Copy the entries exactly. Leave nothing out and add nothing.

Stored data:

☆ ☆ ☆ ☆ ☆

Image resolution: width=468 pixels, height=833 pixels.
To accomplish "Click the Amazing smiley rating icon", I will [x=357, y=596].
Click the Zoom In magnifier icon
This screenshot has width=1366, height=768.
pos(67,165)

☆ ☆ ☆ ☆ ☆

- _Problem solution_:
Image resolution: width=468 pixels, height=833 pixels.
To accomplish "Click the Amazing smiley rating icon", I will [x=357, y=596].
Click the Zoom In magnifier icon
This screenshot has width=1366, height=768.
pos(67,165)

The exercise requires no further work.